Material for this task >>
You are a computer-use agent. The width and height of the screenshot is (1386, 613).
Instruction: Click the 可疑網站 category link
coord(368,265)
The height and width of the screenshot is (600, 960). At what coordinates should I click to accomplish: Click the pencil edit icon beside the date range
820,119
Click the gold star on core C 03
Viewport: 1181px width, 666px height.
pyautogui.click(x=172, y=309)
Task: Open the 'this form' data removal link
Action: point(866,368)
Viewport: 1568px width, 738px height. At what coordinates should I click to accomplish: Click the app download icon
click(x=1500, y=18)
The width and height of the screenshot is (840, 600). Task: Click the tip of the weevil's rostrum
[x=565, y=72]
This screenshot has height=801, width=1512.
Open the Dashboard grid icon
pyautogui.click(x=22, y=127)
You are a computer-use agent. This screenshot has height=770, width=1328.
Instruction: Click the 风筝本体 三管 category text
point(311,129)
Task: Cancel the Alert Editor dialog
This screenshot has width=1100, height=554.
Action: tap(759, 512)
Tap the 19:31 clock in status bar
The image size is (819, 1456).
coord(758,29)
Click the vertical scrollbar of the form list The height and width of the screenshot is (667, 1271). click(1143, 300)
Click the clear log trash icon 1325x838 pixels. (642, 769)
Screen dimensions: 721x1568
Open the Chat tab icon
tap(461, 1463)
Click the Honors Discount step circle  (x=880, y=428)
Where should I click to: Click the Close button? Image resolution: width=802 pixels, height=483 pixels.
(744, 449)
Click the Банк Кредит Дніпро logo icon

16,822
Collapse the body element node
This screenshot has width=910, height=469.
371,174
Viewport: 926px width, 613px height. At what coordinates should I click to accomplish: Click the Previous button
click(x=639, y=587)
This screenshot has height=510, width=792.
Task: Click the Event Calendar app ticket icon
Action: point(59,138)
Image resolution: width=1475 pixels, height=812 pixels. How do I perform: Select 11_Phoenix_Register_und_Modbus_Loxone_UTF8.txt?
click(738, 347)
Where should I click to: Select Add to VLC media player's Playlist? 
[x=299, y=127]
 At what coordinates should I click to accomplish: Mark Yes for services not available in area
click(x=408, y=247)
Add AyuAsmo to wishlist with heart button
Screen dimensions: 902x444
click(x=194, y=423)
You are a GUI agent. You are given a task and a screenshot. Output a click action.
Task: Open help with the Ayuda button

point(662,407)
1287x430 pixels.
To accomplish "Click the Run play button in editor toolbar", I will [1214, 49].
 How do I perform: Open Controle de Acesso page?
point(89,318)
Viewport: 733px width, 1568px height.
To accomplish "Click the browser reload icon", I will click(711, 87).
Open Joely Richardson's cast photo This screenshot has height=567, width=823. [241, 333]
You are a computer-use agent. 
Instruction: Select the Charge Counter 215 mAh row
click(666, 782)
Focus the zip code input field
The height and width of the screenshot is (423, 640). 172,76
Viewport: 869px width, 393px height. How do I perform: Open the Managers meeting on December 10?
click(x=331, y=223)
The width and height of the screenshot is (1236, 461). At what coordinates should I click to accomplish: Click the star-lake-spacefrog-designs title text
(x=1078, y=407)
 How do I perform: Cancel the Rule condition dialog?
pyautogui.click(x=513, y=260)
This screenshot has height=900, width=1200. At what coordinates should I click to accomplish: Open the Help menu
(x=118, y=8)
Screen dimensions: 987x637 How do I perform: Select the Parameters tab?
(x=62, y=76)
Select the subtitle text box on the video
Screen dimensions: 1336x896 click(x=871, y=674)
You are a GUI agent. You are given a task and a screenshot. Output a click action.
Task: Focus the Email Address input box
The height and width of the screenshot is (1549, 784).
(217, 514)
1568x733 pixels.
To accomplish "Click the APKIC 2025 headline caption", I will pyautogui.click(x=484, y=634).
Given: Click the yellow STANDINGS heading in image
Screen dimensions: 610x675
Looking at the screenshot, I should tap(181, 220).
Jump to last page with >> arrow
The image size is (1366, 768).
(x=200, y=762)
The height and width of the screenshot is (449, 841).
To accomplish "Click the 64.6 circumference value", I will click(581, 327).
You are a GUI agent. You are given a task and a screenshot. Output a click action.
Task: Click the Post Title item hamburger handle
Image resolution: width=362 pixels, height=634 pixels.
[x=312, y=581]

Work required >> Repeat, exactly and in full, the records shown above.

Solution >>
You are a computer-use agent. The width and height of the screenshot is (1386, 613).
Instruction: Click the 可疑網站 category link
coord(368,265)
The height and width of the screenshot is (600, 960). At what coordinates should I click to accomplish: Click the pencil edit icon beside the date range
820,119
Click the gold star on core C 03
Viewport: 1181px width, 666px height.
pyautogui.click(x=172, y=309)
Task: Open the 'this form' data removal link
Action: point(866,368)
Viewport: 1568px width, 738px height. At what coordinates should I click to accomplish: Click the app download icon
click(x=1500, y=18)
The width and height of the screenshot is (840, 600). Task: Click the tip of the weevil's rostrum
[x=565, y=72]
This screenshot has height=801, width=1512.
Open the Dashboard grid icon
pyautogui.click(x=22, y=127)
You are a computer-use agent. This screenshot has height=770, width=1328.
Instruction: Click the 风筝本体 三管 category text
point(311,129)
Task: Cancel the Alert Editor dialog
This screenshot has width=1100, height=554.
Action: tap(759, 512)
Tap the 19:31 clock in status bar
The image size is (819, 1456).
coord(758,29)
Click the vertical scrollbar of the form list The height and width of the screenshot is (667, 1271). click(1143, 300)
Click the clear log trash icon 1325x838 pixels. (642, 769)
Screen dimensions: 721x1568
Open the Chat tab icon
tap(461, 1463)
Click the Honors Discount step circle  (x=880, y=428)
Where should I click to: Click the Close button? Image resolution: width=802 pixels, height=483 pixels.
(744, 449)
Click the Банк Кредит Дніпро logo icon

16,822
Collapse the body element node
This screenshot has width=910, height=469.
371,174
Viewport: 926px width, 613px height. At what coordinates should I click to accomplish: Click the Previous button
click(x=639, y=587)
This screenshot has height=510, width=792.
Task: Click the Event Calendar app ticket icon
Action: point(59,138)
Image resolution: width=1475 pixels, height=812 pixels. How do I perform: Select 11_Phoenix_Register_und_Modbus_Loxone_UTF8.txt?
click(738, 347)
Where should I click to: Select Add to VLC media player's Playlist? 
[x=299, y=127]
 At what coordinates should I click to accomplish: Mark Yes for services not available in area
click(x=408, y=247)
Add AyuAsmo to wishlist with heart button
Screen dimensions: 902x444
click(x=194, y=423)
You are a GUI agent. You are given a task and a screenshot. Output a click action.
Task: Open help with the Ayuda button

point(662,407)
1287x430 pixels.
To accomplish "Click the Run play button in editor toolbar", I will [1214, 49].
 How do I perform: Open Controle de Acesso page?
point(89,318)
Viewport: 733px width, 1568px height.
To accomplish "Click the browser reload icon", I will click(711, 87).
Open Joely Richardson's cast photo This screenshot has height=567, width=823. [241, 333]
You are a computer-use agent. 
Instruction: Select the Charge Counter 215 mAh row
click(666, 782)
Focus the zip code input field
The height and width of the screenshot is (423, 640). 172,76
Viewport: 869px width, 393px height. How do I perform: Open the Managers meeting on December 10?
click(x=331, y=223)
The width and height of the screenshot is (1236, 461). At what coordinates should I click to accomplish: Click the star-lake-spacefrog-designs title text
(x=1078, y=407)
 How do I perform: Cancel the Rule condition dialog?
pyautogui.click(x=513, y=260)
This screenshot has height=900, width=1200. At what coordinates should I click to accomplish: Open the Help menu
(x=118, y=8)
Screen dimensions: 987x637 How do I perform: Select the Parameters tab?
(x=62, y=76)
Select the subtitle text box on the video
Screen dimensions: 1336x896 click(x=871, y=674)
You are a GUI agent. You are given a task and a screenshot. Output a click action.
Task: Focus the Email Address input box
The height and width of the screenshot is (1549, 784).
(217, 514)
1568x733 pixels.
To accomplish "Click the APKIC 2025 headline caption", I will pyautogui.click(x=484, y=634).
Given: Click the yellow STANDINGS heading in image
Screen dimensions: 610x675
Looking at the screenshot, I should tap(181, 220).
Jump to last page with >> arrow
The image size is (1366, 768).
(x=200, y=762)
The height and width of the screenshot is (449, 841).
To accomplish "Click the 64.6 circumference value", I will click(581, 327).
You are a GUI agent. You are given a task and a screenshot. Output a click action.
Task: Click the Post Title item hamburger handle
Image resolution: width=362 pixels, height=634 pixels.
[x=312, y=581]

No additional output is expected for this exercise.